While reading the listing below, count how many lines hold the word "agent", and answer with the number only.

- - -

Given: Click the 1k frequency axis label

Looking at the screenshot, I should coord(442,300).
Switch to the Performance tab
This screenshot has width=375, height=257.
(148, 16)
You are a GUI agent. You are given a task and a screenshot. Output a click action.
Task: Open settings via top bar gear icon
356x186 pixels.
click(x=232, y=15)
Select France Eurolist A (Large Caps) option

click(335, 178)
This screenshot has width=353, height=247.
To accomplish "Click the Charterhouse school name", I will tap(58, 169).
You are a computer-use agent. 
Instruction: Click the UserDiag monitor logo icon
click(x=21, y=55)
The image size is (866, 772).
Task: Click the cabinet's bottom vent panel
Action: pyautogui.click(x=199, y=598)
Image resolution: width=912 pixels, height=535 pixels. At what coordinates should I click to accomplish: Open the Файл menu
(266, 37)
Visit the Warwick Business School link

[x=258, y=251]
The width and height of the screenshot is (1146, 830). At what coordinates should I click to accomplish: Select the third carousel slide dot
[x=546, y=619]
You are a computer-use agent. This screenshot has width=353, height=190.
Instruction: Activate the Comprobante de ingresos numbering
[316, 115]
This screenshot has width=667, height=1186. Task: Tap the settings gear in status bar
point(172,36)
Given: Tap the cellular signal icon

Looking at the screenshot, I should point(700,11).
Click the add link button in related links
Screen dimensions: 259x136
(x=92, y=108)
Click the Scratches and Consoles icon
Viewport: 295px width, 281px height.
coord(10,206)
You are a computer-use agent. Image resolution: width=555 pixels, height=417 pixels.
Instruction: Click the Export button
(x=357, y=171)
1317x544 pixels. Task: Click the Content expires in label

- - -

Answer space = 4